I used to have one focus profile: "Work Mode."
Block Twitter, Reddit, YouTube. Allow everything else. Done.
Except it didn't work. Because writing needs different tools than coding. And studying needs different rules than email.
One profile can't handle everything. So I built five.
1. Deep Work (whitelist)
Allows: VS Code, Terminal, localhost, GitHub, docs
Blocks: Everything else, including Task Manager
Use case: Coding, building features, solving hard problems
2. Writing (whitelist)
Allows: Obsidian, Grammarly, one browser tab
Blocks: Everything else
Use case: Blog posts, documentation, long-form writing
3. Research (blacklist)
Blocks: Social media, news, entertainment
Allows: Browser, notes, PDF reader
Use case: Reading papers, gathering information, exploring ideas
4. Meetings (blacklist)
Blocks: Distracting apps
Allows: Zoom, Slack, calendar, browser
Use case: Calls, standups, collaborative work
5. Email & Admin (blacklist)
Blocks: Deep work tools (so I don't get pulled into coding)

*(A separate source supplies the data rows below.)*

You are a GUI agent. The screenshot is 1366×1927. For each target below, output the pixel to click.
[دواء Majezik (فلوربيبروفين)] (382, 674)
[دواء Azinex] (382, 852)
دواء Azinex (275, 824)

Allows: Email, Slack, browser, task manager
Use case: Inbox zero, responding to messages, admin tasks
Each profile is a context. When I activate "Deep Work," my brain knows: this is coding time. No email. No Slack. No escape routes.
When I activate "Email & Admin," my brain knows: this is reactive time. Handle messages. Don't start deep work.

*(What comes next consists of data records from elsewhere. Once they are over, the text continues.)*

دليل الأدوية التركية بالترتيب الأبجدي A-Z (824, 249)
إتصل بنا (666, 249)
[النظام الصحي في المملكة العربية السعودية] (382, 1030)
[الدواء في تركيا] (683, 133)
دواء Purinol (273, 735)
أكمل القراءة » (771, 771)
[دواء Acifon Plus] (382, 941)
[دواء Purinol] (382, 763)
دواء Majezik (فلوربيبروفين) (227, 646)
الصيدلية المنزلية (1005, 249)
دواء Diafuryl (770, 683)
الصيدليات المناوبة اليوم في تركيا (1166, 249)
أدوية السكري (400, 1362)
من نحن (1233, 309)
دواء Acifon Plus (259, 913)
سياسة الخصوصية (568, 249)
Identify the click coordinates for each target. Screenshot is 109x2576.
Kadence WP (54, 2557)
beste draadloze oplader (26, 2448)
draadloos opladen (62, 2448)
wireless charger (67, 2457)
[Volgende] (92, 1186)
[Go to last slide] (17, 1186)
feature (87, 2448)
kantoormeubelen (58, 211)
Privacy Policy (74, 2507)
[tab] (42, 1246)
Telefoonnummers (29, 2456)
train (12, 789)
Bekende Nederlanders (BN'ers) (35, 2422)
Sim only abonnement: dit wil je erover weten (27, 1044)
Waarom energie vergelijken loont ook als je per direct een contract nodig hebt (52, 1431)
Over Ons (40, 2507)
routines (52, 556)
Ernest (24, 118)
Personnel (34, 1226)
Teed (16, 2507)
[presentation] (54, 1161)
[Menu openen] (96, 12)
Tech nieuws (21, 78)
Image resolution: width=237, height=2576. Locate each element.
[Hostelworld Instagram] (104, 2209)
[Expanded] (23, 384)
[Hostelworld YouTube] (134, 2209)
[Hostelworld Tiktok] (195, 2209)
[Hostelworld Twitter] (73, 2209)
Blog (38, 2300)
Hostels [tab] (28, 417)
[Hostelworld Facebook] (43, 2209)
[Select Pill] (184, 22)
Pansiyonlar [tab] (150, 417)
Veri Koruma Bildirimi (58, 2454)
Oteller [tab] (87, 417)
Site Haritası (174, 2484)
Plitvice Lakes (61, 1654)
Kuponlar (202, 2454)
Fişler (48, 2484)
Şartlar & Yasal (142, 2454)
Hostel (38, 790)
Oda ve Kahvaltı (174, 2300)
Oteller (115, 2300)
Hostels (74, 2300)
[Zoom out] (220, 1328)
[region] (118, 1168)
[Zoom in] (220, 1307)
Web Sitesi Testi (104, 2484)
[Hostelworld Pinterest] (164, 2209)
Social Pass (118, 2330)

The profiles create boundaries. And boundaries create focus.

Step 1: List your work modes.
What are the different types of work you do? Writing, coding, meetings, admin, research?
Step 2: For each mode, list what you need.**
What apps and websites are essential? What's a distraction?
Step 3: Create a profile for each mode.**
Use whitelist for focused work. Use blacklist for flexible work.
Step 4: Assign profiles to time blocks.**
Use Session Planner or Weekly Scheduler to auto-activate the right profile at the right time.
One profile is a compromise. Multiple profiles are precision.
Stop trying to make one set of rules work for everything. Build a profile for each context. And let the tool enforce the boundaries your brain can't.
You don't need more discipline. You need better contexts.